Aber jetzt blieb zunächst einmal die Frage, um was für ein Tier es sich in diesem Falle handelte.
Gehörte der Hund überhaupt zu einem Herrn? Oder war es eher einer dieser halbwilden, streunenden Köter? Am Ende sogar ein Wolf?
In Bezug auf Wölfe hatte Lassiter schon die abenteuerlichsten Geschichten gehört. Diese sogenannten Bestien konnten ganz schön friedlich sein, wenn sie nicht gerade vom Hunger gereizt waren. Es sollte sogar Menschen geben, denen es gelungen war, Wölfe wie richtige Hunde zu halten und zu erziehen.
Während derartige Gedanken durch seinen Kopf schossen, tastete er unendlich vorsichtig nach dem Revolver, den er stets griffbereit unter seinen Decken versteckt hielt, wenn er draußen in der freien Natur übernachtete.
Er hatte kaum mit den Fingerspitzen den Kolben berührt, als ein abgrundtiefes, wütendes Knurren zu hören war. Gleich darauf legten sich die spitzen Fänge des gefährlichen Vierbeiners um seinen Hals.
Wieder hörte Lassiter das tiefe Knurren. Der warme hechelnde Atem traf sein Gesicht.
Lassiter lag völlig still und reglos. Er wagte kaum noch Luft zu holen, denn jetzt wusste er endgültig Bescheid.
Dieses Tier besaß einen unwahrscheinlich ausgeprägten Instinkt. Obwohl Lassiter sich vorhin kaum bewegt hatte, war dem Hund nicht entgangen, dass der Mann eine Gegenaktion plante.

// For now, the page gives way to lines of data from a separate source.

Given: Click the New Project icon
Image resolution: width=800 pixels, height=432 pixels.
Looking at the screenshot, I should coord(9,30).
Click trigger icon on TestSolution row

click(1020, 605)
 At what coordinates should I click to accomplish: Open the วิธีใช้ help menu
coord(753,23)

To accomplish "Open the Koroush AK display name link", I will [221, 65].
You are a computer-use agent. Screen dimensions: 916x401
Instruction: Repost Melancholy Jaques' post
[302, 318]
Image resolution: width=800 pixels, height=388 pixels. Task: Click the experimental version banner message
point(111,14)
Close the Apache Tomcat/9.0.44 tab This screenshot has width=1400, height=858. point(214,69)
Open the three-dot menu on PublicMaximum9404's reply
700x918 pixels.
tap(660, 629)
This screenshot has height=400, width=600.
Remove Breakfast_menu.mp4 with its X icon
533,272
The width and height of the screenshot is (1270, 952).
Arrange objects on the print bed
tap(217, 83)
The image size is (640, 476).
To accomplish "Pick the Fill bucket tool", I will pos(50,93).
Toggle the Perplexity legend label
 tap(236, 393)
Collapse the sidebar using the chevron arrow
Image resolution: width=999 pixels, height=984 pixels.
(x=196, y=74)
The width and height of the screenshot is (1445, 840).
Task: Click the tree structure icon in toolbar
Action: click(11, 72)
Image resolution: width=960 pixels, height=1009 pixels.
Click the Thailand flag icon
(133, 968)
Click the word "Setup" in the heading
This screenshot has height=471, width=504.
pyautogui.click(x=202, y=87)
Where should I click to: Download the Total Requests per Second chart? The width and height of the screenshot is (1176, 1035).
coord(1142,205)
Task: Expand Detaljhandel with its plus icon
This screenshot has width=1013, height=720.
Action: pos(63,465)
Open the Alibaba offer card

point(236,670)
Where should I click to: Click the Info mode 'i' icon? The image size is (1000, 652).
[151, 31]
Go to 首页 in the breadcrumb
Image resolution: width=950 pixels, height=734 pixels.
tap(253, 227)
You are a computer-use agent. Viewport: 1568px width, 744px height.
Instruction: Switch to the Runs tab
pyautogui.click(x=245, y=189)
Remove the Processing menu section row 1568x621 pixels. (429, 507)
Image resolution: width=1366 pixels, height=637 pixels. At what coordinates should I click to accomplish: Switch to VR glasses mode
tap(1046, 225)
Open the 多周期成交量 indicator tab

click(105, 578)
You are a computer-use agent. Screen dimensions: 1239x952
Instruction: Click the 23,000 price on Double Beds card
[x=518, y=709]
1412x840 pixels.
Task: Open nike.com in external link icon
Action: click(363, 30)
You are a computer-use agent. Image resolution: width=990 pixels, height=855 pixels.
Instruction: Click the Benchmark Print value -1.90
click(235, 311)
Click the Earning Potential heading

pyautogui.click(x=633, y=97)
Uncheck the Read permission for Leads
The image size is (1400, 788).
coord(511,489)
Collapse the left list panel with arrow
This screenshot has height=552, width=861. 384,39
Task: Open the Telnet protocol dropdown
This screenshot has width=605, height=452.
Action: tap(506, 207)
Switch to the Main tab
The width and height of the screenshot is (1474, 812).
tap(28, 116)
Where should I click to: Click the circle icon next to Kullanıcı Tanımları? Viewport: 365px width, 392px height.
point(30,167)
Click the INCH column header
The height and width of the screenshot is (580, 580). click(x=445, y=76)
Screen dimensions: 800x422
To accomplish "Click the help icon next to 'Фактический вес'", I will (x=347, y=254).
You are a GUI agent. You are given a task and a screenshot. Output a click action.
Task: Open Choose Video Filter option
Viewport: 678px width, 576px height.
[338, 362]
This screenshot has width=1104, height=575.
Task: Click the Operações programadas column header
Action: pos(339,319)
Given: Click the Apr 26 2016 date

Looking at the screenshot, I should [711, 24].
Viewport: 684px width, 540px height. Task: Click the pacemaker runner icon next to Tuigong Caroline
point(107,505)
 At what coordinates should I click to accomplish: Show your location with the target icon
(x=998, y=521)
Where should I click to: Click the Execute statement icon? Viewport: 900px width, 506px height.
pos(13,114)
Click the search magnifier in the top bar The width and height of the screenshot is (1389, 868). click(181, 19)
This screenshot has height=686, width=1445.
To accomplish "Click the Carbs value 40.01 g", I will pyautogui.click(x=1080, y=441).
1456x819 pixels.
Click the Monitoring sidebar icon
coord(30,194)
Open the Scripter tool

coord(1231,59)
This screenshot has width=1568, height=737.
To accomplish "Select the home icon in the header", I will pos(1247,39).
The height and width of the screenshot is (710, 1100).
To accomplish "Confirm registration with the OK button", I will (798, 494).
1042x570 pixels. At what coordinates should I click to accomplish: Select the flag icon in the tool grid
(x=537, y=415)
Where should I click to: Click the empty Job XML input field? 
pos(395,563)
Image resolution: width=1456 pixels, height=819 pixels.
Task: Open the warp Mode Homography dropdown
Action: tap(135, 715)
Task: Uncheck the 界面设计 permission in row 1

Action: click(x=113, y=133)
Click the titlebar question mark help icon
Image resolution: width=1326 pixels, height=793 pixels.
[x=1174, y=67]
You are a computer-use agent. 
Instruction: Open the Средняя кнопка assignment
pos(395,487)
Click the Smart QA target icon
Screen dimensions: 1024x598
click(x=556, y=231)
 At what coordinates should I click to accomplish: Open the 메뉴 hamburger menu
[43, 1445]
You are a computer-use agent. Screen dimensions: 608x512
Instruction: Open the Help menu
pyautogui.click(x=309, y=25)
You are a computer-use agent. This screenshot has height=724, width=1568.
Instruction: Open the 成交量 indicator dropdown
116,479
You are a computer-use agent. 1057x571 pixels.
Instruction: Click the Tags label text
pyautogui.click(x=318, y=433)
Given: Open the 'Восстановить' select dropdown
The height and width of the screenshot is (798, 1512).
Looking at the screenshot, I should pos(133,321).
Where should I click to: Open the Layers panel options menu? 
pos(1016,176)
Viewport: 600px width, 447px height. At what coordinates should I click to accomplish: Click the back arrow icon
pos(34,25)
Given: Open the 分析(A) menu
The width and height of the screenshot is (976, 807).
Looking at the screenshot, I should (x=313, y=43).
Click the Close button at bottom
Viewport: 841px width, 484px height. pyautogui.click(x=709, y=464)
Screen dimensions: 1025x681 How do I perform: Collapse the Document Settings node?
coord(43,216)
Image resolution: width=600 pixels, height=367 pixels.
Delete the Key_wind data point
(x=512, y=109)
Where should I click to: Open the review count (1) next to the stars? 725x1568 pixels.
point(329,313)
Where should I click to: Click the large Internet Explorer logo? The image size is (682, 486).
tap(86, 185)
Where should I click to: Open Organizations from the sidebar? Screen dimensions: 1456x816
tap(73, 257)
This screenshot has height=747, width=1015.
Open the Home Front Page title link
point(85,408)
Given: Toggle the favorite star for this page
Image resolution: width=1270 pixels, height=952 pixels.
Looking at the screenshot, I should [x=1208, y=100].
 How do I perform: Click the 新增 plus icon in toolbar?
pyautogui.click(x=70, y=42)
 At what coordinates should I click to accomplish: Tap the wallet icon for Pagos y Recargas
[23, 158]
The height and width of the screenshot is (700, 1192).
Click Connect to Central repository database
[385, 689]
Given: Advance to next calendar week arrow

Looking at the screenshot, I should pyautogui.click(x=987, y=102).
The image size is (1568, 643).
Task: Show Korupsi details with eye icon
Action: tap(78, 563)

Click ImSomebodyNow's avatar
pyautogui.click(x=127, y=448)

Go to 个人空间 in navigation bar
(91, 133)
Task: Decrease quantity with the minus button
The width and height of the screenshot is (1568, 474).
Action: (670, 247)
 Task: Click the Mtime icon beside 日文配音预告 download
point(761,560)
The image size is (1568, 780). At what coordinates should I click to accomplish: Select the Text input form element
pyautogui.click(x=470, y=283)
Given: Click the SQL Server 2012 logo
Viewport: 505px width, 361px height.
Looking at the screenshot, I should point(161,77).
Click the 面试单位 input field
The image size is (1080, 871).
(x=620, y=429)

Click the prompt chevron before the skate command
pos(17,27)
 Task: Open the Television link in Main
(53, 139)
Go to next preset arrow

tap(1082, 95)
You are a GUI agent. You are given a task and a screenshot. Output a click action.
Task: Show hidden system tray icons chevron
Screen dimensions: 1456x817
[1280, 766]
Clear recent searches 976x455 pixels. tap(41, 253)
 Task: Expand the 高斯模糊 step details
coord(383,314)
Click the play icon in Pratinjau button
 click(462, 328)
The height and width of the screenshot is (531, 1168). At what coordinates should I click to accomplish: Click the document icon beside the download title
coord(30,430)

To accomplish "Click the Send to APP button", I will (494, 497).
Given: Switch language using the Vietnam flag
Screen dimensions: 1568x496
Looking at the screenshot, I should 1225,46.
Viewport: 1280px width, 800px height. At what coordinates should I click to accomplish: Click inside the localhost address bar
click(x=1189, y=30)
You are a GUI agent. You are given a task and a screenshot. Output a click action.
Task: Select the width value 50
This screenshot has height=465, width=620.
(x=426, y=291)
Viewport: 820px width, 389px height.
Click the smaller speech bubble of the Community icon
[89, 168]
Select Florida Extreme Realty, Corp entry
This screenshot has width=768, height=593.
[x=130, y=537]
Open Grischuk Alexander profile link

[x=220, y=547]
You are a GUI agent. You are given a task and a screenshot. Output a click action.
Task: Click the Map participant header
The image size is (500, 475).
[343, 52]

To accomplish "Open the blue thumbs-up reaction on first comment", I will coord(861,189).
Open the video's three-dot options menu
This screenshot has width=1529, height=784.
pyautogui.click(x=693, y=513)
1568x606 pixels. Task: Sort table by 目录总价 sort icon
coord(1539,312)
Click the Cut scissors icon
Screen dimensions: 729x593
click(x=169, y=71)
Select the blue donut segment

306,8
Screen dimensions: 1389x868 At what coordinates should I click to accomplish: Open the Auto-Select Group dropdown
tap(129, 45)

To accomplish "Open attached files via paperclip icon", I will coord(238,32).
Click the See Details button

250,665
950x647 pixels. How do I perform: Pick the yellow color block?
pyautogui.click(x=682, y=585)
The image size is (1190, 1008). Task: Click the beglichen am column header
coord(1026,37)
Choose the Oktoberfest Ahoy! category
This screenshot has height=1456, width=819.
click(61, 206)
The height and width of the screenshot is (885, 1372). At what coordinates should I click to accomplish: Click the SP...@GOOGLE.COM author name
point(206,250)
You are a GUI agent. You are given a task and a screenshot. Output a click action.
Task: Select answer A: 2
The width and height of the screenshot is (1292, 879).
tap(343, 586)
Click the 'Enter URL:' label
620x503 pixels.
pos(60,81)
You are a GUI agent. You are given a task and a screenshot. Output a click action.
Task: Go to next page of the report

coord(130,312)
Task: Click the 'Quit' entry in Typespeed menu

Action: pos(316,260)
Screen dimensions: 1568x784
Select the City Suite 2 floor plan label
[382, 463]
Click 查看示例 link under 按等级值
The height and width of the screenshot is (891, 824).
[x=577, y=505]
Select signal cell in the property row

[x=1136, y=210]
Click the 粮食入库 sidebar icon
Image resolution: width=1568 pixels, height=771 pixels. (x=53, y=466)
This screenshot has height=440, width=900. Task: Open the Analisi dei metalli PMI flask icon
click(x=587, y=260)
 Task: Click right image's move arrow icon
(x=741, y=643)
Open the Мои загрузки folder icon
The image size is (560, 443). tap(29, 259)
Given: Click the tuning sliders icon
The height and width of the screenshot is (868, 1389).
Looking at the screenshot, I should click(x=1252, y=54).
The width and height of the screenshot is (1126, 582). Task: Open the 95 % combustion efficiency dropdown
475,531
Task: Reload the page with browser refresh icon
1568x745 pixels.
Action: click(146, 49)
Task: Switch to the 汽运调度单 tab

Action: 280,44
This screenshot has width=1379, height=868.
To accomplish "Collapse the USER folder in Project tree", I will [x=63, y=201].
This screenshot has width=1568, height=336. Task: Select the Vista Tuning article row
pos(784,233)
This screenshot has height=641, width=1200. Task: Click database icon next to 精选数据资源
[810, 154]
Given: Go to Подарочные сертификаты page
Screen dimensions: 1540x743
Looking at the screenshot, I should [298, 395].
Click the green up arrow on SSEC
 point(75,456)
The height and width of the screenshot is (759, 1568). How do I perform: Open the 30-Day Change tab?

Nach dem letzten Knurren war wieder tiefe Stille eingetreten. Der Hund – oder was immer auch für ein Tier es war – verharrte. Und Lassiter lag weiterhin da wie ein Toter. Eine verrückte Situation.
So etwas hatte auch Lassiter noch nicht erlebt, und dabei hatte er schon verdammt viel durchgemacht. Wahrscheinlich mehr als jeder andere Mann, der je durch den Westen geritten war.
Lassiters Leben hing an einem seidenen Faden.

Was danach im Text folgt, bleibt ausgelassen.